Dies erklärte Eyub Aliyev, der Vorsitzende des Vorstands der Aserbaidschanischen Automobilhändlervereinigung, in einem Interview mit Iqtisadiyyat.az. Seinen Angaben zufolge werden von 100 Autos, die ins Land importiert werden, 70 von Privatpersonen gekauft, ohne über offizielle Vertreter zu gehen. Diese Praxis könnte laut dem Experten viele Risiken für Käufer mit sich bringen.
“Wenn ein Auto bei einem offiziellen Händler gekauft wird, kann der Käufer darauf vertrauen, dass Mängel im Rahmen der Garantie behoben werden. Heutzutage werden jedoch Hybrid- und Elektroautos meist online oder über private Vermittler bestellt. Wenn Fehler auftreten, sind diese einfach nicht reparierbar – solche Autos werden im Wesentlichen zu Abfall”, erklärte Aliyev.
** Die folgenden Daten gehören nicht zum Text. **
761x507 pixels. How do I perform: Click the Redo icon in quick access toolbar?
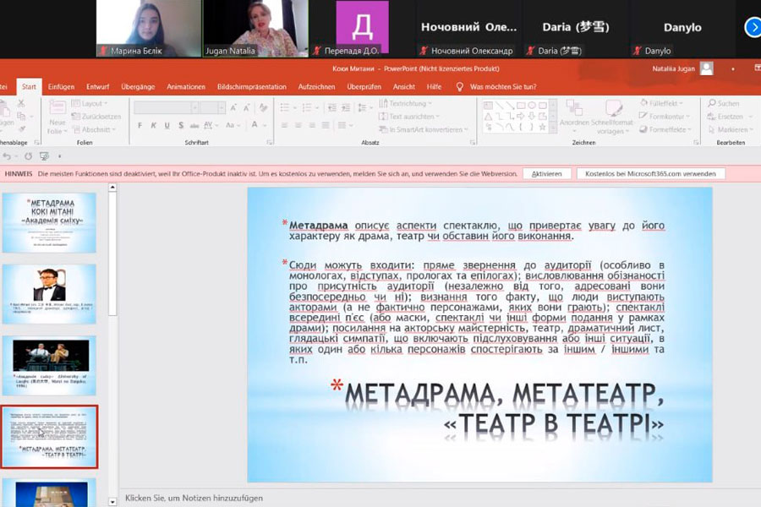pyautogui.click(x=28, y=156)
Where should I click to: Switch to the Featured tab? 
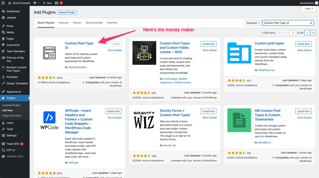pyautogui.click(x=64, y=23)
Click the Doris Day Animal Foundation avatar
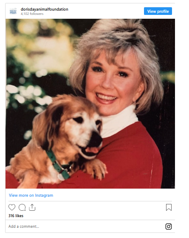The image size is (189, 238). coord(13,11)
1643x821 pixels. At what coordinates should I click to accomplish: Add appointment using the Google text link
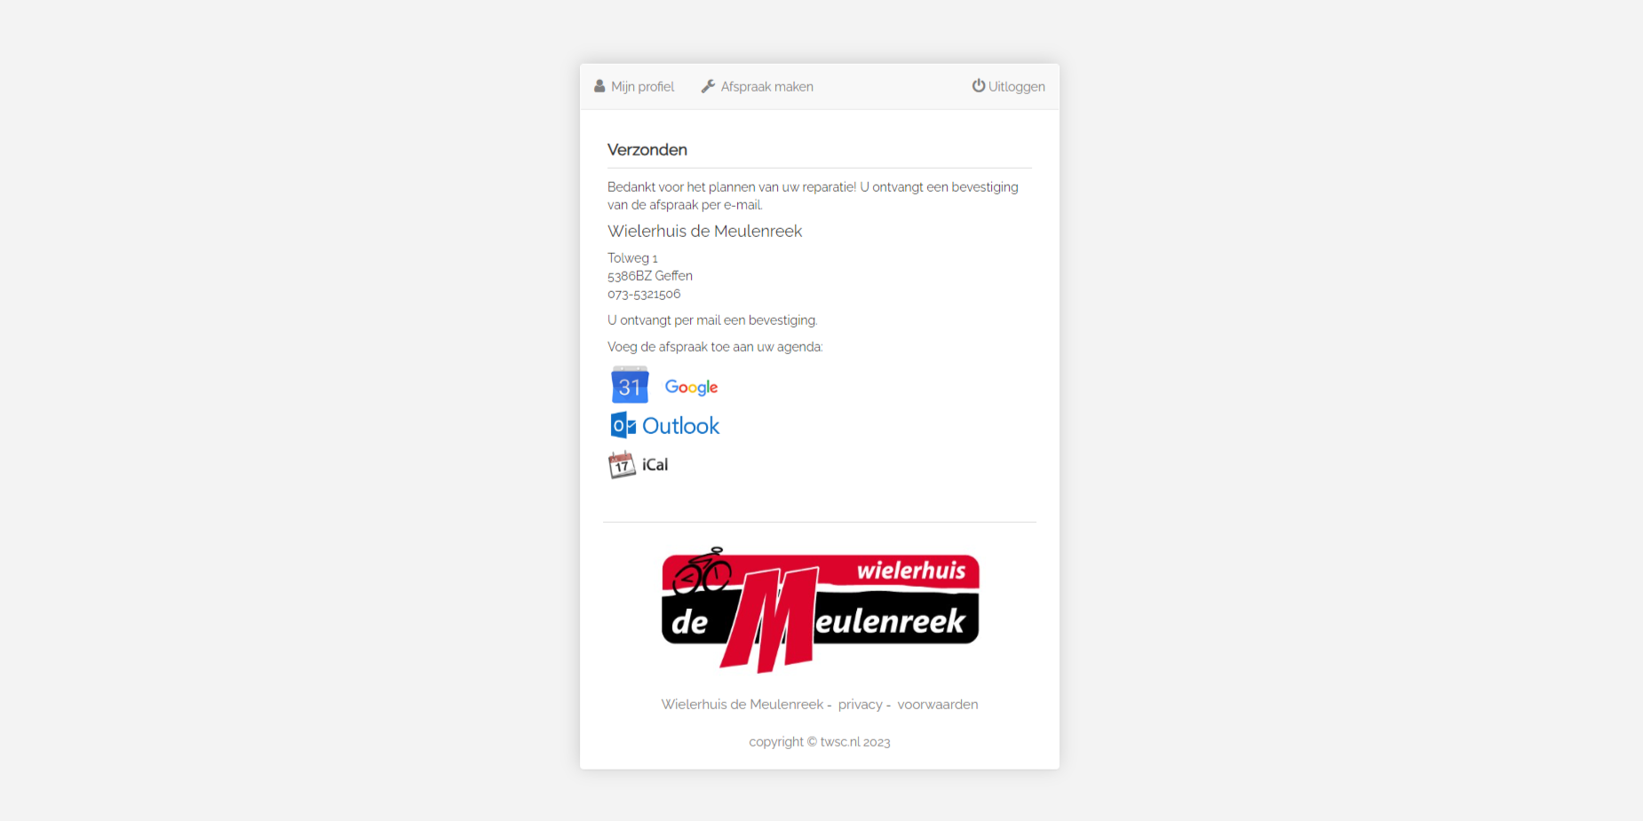point(691,387)
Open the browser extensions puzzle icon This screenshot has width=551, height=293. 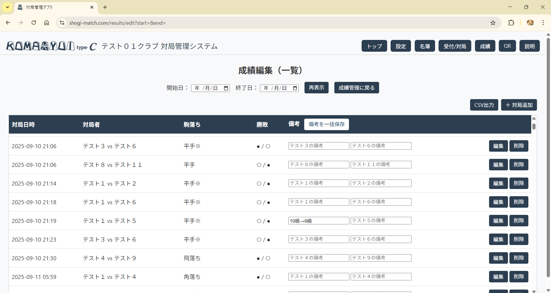coord(511,23)
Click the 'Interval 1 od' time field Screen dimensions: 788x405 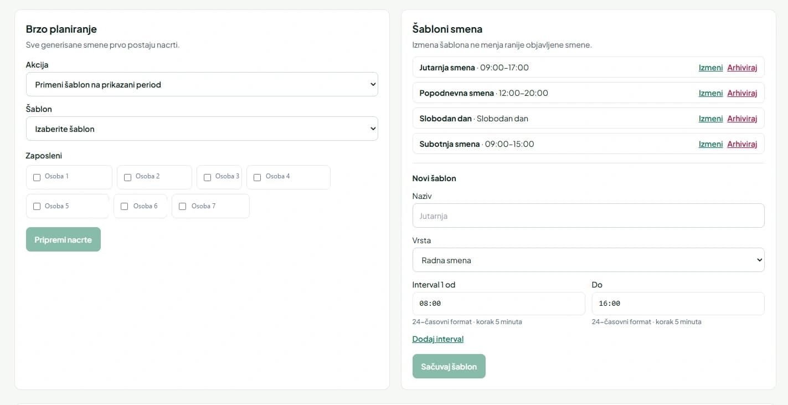coord(498,304)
Er erklärte, dass Vermittlerhändler keine Garantien für solche Autos anbieten und auch keine anbieten können. Besonders schwierig wird die Situation, wenn die Batterie ersetzt werden muss, da diese auf spezielle Weise transportiert werden muss, da sie als Gefahrgut gilt. Für einen normalen Menschen wird die Lieferung und Installation einer neuen Batterie zu einem äußerst komplexen und kostspieligen Prozess.
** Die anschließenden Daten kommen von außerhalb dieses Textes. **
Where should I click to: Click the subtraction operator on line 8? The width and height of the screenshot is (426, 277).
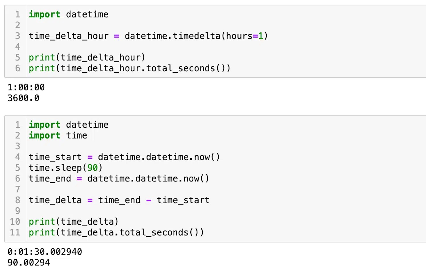pos(149,200)
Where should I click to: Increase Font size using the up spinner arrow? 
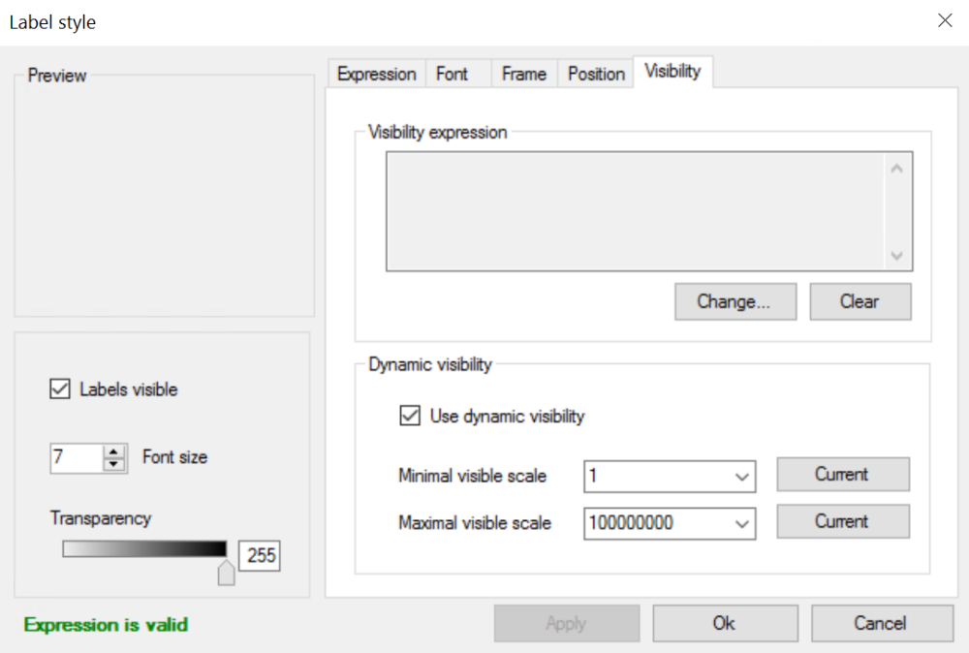pos(111,451)
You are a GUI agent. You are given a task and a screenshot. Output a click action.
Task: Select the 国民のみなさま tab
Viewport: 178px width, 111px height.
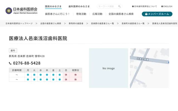click(x=53, y=6)
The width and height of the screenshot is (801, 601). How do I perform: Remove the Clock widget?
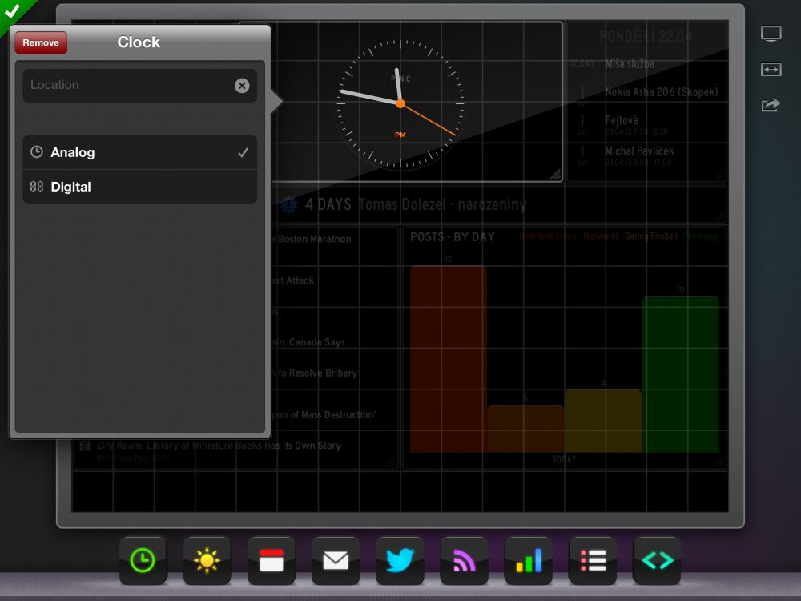(40, 42)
“Als Ergebnis sieht sich der Autobesitzer hohen Reparaturkosten gegenüber oder hat gar keine Möglichkeit, das Auto zu reparieren. Daher empfehle ich den Bürgern dringend, Autos nur über offizielle Händler zu kaufen. Viele versuchen, beim Kauf 3-4 Tausend Manat zu sparen, aber im Falle einer Panne könnten sie 3-4 Mal mehr verlieren – oder einfach mit einem nutzlosen Auto zurückgelassen werden”, betonte der Experte.